### WHAT TO DO
In the excerpt about the lunch with Angus Wilson, where did that lunch take place?

### DOCUMENT EXCERPT
>>
But in the mideighties the
fatwa
was an unimaginable cloud hidden below the far horizon. Meanwhile, the success of his books had a beneficial effect on his character. He felt something relax deep within him, and became happier, sweeter natured, easier to be around. Strangely, however, older novelists gave him warnings in those balmy times of
worse days to follow. He was taken to lunch by Angus Wilson at the Athenaeum Club not long after Wilson’s seventieth birthday; and, listening to the author of
Anglo-Saxon Attitudes
and
The Old Men at the Zoo
speak wistfully of the days “when I used to be a fashionable writer” he understood that he was being told, gently, that the wind always changes; yesterday’s hot young kid is tomorrow’s melancholy, ignored senior citizen.
<<
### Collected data
>>
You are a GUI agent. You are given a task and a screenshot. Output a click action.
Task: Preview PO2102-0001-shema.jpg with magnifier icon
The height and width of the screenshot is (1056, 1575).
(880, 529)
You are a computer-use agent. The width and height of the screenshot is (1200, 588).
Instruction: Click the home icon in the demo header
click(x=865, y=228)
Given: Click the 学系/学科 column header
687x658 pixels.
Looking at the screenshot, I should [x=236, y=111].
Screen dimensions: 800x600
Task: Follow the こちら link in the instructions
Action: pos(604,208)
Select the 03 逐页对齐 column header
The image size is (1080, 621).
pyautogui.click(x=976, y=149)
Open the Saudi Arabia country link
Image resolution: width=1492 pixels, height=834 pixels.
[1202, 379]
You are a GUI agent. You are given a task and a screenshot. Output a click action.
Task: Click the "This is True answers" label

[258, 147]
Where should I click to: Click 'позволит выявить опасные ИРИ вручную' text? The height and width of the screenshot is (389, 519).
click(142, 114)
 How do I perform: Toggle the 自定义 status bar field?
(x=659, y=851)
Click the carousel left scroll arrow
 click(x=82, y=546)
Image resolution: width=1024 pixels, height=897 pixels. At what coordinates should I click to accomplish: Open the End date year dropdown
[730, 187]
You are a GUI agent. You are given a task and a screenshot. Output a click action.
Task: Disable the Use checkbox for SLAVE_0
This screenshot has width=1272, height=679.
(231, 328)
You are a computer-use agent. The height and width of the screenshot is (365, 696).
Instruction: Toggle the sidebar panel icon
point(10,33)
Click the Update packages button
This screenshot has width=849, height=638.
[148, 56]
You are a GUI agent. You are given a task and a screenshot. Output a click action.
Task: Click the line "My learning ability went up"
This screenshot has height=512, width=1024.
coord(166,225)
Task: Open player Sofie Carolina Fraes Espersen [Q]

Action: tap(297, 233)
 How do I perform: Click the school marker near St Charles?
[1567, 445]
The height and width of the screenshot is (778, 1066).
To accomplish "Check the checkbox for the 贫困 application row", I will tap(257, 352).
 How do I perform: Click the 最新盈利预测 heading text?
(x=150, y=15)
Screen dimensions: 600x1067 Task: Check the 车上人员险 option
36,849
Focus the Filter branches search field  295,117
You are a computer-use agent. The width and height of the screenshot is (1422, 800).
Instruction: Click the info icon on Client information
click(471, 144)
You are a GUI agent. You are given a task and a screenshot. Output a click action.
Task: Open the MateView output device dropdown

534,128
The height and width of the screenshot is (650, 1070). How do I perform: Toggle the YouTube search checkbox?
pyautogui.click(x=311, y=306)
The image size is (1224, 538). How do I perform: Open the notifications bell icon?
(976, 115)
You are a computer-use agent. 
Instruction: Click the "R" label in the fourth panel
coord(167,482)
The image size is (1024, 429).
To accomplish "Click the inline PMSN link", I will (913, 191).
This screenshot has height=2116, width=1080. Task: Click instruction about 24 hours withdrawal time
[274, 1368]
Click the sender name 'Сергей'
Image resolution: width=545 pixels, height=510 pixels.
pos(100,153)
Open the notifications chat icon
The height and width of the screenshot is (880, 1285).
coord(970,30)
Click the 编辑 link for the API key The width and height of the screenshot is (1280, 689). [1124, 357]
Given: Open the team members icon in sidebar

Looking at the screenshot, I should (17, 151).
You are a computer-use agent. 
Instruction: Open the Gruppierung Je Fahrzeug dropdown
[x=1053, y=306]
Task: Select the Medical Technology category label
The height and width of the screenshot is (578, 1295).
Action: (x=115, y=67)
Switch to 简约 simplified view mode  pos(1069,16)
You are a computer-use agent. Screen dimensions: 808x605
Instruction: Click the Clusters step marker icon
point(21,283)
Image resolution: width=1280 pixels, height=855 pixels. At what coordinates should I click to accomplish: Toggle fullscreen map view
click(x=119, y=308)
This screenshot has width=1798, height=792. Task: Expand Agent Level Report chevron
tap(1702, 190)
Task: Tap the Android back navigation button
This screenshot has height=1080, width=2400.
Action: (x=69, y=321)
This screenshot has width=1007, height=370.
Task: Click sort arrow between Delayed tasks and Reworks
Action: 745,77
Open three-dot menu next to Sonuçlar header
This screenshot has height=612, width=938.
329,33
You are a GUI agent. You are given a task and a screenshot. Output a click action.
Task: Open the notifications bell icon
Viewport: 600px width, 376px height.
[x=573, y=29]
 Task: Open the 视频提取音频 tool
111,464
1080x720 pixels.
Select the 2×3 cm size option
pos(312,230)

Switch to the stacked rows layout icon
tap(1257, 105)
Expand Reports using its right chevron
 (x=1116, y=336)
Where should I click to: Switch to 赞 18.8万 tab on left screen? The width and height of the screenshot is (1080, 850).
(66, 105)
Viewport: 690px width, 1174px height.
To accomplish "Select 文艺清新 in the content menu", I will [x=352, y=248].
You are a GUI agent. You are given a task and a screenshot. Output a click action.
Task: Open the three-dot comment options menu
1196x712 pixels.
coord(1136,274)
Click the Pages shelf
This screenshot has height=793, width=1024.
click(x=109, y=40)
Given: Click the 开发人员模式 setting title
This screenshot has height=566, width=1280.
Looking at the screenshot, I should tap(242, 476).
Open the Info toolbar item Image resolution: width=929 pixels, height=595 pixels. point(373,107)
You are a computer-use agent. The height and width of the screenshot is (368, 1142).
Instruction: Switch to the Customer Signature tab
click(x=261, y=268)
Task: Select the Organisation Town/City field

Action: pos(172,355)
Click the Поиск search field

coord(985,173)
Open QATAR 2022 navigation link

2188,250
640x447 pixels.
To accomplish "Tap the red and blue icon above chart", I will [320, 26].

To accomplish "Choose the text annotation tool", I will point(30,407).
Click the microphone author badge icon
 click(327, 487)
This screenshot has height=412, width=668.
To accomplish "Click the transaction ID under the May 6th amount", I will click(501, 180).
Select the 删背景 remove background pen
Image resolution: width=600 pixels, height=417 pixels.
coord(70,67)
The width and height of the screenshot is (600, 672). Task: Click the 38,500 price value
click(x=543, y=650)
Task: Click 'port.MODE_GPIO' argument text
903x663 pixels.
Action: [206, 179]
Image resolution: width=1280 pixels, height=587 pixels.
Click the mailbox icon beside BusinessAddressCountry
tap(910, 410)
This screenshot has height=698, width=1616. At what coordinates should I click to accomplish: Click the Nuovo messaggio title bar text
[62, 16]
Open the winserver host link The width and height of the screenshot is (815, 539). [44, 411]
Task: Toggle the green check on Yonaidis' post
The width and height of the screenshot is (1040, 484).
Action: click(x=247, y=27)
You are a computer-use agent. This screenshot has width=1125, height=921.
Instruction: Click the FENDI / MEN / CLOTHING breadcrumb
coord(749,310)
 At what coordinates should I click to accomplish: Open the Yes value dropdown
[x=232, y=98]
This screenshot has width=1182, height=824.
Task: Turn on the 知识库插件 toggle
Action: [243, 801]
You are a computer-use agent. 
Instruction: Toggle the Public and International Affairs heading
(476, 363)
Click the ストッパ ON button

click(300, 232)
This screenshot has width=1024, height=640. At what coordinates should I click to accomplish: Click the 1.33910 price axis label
<<
### ANSWER BOX
At the Athenaeum Club.